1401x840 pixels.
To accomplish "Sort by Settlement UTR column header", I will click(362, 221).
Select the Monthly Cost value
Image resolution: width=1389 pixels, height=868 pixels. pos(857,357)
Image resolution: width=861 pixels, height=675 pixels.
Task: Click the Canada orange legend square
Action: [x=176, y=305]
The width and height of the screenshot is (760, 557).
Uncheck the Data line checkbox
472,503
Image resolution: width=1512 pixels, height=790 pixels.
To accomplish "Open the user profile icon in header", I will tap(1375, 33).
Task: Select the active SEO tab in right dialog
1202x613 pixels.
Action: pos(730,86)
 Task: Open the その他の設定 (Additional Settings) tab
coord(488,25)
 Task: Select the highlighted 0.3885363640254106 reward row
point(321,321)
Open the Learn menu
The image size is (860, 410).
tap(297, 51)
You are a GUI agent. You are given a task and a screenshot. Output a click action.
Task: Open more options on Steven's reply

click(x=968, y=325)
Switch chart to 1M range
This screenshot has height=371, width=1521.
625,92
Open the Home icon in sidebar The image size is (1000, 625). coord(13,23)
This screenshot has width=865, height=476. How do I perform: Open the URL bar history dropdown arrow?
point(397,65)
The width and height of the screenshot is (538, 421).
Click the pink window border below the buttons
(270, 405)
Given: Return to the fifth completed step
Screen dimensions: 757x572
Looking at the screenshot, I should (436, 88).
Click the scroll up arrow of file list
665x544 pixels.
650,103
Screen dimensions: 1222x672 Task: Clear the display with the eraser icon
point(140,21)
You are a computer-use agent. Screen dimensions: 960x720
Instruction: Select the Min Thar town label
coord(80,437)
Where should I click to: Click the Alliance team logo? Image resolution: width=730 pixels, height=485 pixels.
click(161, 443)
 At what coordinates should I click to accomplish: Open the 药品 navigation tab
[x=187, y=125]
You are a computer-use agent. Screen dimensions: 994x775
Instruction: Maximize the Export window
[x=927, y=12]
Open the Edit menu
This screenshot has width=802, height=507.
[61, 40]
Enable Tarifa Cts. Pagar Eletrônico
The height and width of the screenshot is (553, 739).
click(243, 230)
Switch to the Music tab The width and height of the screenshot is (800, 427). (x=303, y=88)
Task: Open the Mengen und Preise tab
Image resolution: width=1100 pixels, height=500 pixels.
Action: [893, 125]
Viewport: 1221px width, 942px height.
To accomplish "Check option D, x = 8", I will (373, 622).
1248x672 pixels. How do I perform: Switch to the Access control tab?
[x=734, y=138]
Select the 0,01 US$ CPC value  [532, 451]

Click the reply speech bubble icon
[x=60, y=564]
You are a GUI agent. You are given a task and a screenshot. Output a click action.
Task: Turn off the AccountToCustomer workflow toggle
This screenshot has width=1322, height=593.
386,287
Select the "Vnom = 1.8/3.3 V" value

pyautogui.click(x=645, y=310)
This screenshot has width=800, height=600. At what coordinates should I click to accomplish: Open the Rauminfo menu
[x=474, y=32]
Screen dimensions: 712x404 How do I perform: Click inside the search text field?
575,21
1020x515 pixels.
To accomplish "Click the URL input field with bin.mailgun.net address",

════════

Nothing is to be altered; retype each entry exactly.

TASK RESPONSE>
1401x840 pixels.
To accomplish "Sort by Settlement UTR column header", I will click(362, 221).
Select the Monthly Cost value
Image resolution: width=1389 pixels, height=868 pixels. pos(857,357)
Image resolution: width=861 pixels, height=675 pixels.
Task: Click the Canada orange legend square
Action: [x=176, y=305]
The width and height of the screenshot is (760, 557).
Uncheck the Data line checkbox
472,503
Image resolution: width=1512 pixels, height=790 pixels.
To accomplish "Open the user profile icon in header", I will tap(1375, 33).
Task: Select the active SEO tab in right dialog
1202x613 pixels.
Action: pos(730,86)
 Task: Open the その他の設定 (Additional Settings) tab
coord(488,25)
 Task: Select the highlighted 0.3885363640254106 reward row
point(321,321)
Open the Learn menu
The image size is (860, 410).
tap(297, 51)
You are a GUI agent. You are given a task and a screenshot. Output a click action.
Task: Open more options on Steven's reply

click(x=968, y=325)
Switch chart to 1M range
This screenshot has height=371, width=1521.
625,92
Open the Home icon in sidebar The image size is (1000, 625). coord(13,23)
This screenshot has width=865, height=476. How do I perform: Open the URL bar history dropdown arrow?
point(397,65)
The width and height of the screenshot is (538, 421).
Click the pink window border below the buttons
(270, 405)
Given: Return to the fifth completed step
Screen dimensions: 757x572
Looking at the screenshot, I should (436, 88).
Click the scroll up arrow of file list
665x544 pixels.
650,103
Screen dimensions: 1222x672 Task: Clear the display with the eraser icon
point(140,21)
You are a computer-use agent. Screen dimensions: 960x720
Instruction: Select the Min Thar town label
coord(80,437)
Where should I click to: Click the Alliance team logo? Image resolution: width=730 pixels, height=485 pixels.
click(161, 443)
 At what coordinates should I click to accomplish: Open the 药品 navigation tab
[x=187, y=125]
You are a computer-use agent. Screen dimensions: 994x775
Instruction: Maximize the Export window
[x=927, y=12]
Open the Edit menu
This screenshot has width=802, height=507.
[61, 40]
Enable Tarifa Cts. Pagar Eletrônico
The height and width of the screenshot is (553, 739).
click(243, 230)
Switch to the Music tab The width and height of the screenshot is (800, 427). (x=303, y=88)
Task: Open the Mengen und Preise tab
Image resolution: width=1100 pixels, height=500 pixels.
Action: [893, 125]
Viewport: 1221px width, 942px height.
To accomplish "Check option D, x = 8", I will (373, 622).
1248x672 pixels. How do I perform: Switch to the Access control tab?
[x=734, y=138]
Select the 0,01 US$ CPC value  [532, 451]

Click the reply speech bubble icon
[x=60, y=564]
You are a GUI agent. You are given a task and a screenshot. Output a click action.
Task: Turn off the AccountToCustomer workflow toggle
This screenshot has width=1322, height=593.
386,287
Select the "Vnom = 1.8/3.3 V" value

pyautogui.click(x=645, y=310)
This screenshot has width=800, height=600. At what coordinates should I click to accomplish: Open the Rauminfo menu
[x=474, y=32]
Screen dimensions: 712x404 How do I perform: Click inside the search text field?
575,21
1020x515 pixels.
To accomplish "Click the URL input field with bin.mailgun.net address",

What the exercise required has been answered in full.